Every corridor checked. Every room searched. Every servant questioned. Guards interviewed, schedules reviewed, patrol routes examined for gaps.

Nothing.

She’d simply vanished sometime between sunset and midnight, in a palace filled with hundreds of people, as though she’d never existed at all.

I stood at the window in Soren’s chambers... had returned here rather than my own guest quarters, too exhausted to care about propriety... staring at snow-covered gardens below.

Something was deeply wrong. I felt it in my bones, in the way Pyronox stirred restlessly inside me, in the cold certainty that wouldn’t let go.

Mira was in danger. Or already dead. And I couldn’t find her, couldn’t help her, couldn’t even locate her body to give her proper burial.

Hands settled on my shoulders from behind. Soren’s presence, warm despite his ice magic, solid despite everything crumbling.

"We’ll keep searching," he said quietly. "Ryse has teams working through the night. If she’s in the palace, we’ll find her."

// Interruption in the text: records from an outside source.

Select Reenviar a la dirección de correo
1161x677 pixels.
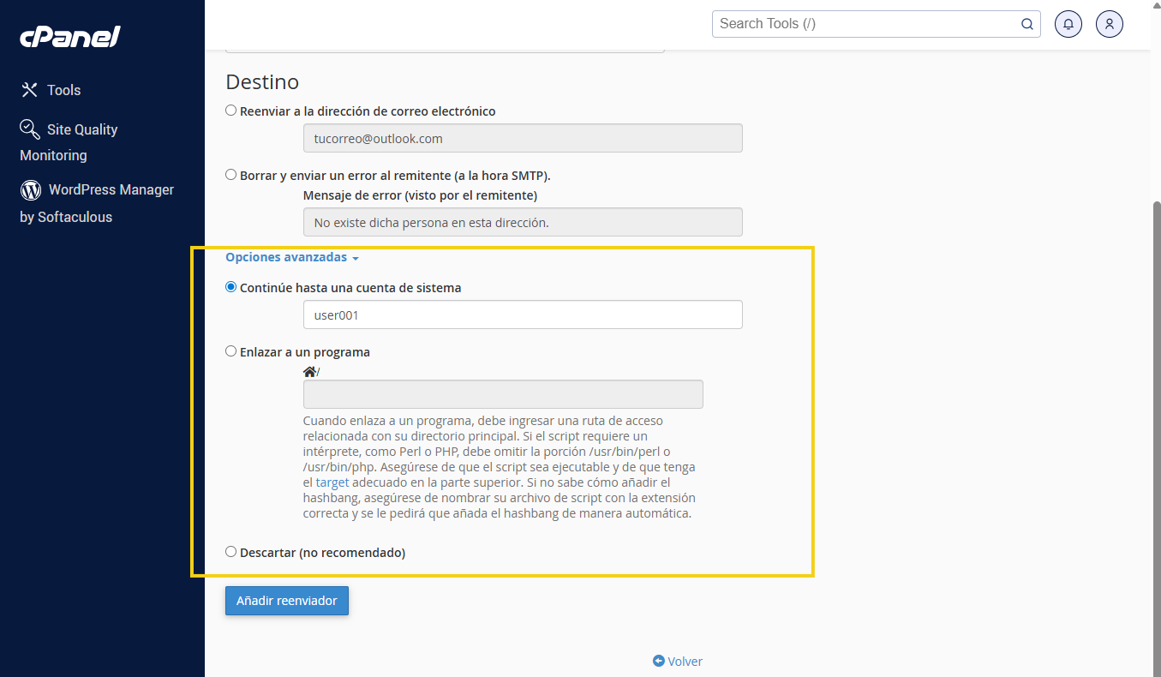[x=231, y=111]
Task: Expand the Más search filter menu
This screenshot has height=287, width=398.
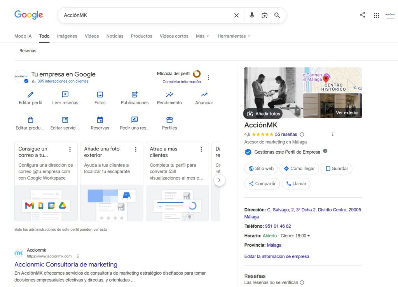Action: click(x=202, y=36)
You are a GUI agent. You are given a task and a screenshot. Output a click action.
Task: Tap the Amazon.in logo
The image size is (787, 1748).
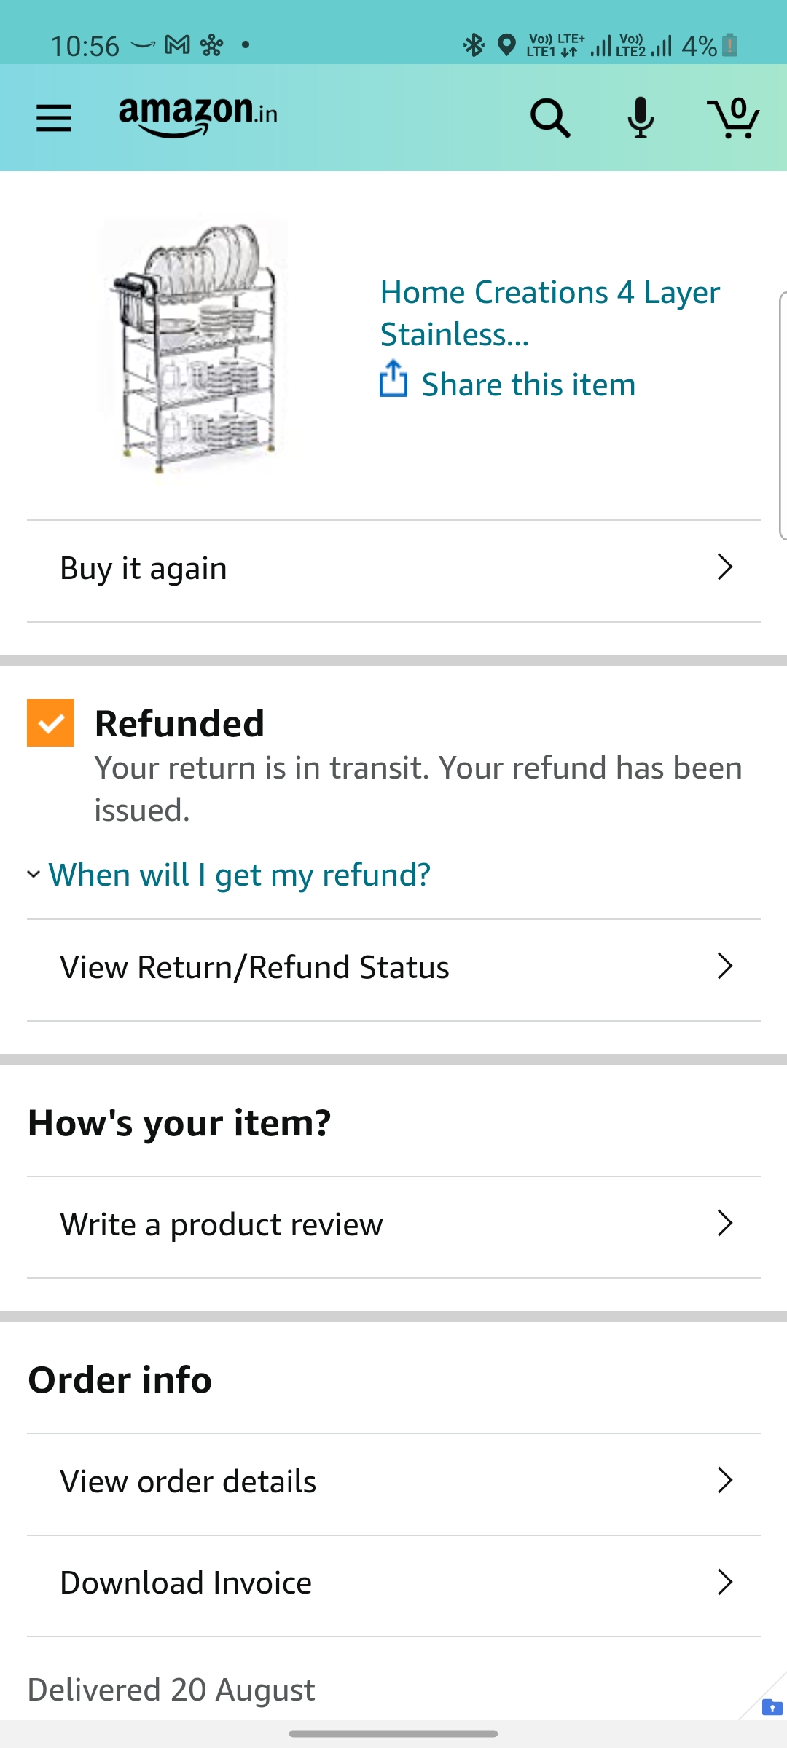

But his touch felt different. Slight distance in it, like he was holding back something he’d normally give freely. The comfort was genuine but... restrained. Careful.

I noticed. Of course I noticed.

First hint of Soren pulling back emotionally, subtle enough that most wouldn’t catch it. But I’d spent two lifetimes reading people, detecting micro-expressions and tiny shifts in behavior.

He was retreating from me.

Just slightly. Just enough.

And I didn’t know if it was because of the political chaos, or something else entirely.

"You should rest," he said, hands dropping away. "Tomorrow will be difficult."

Then he left me alone in his chambers, in his bed, surrounded by his scent but missing his presence.

I stared out at the snow and wondered if this was how it started... the slow withdrawal, the careful distance, the love that cooled degree by degree until nothing remained but ice.

Don’t, I thought desperately. Don’t do this. Don’t pull away now.

But I didn’t call him back.

Didn’t know what to say if I did.

So I stood there alone while snow fell and Mira remained lost and Soren retreated into whatever space he’d decided was safer than staying close.

And I remembered Caelen doing the same thing, years ago in another life.

The beginning of the end always looked like this.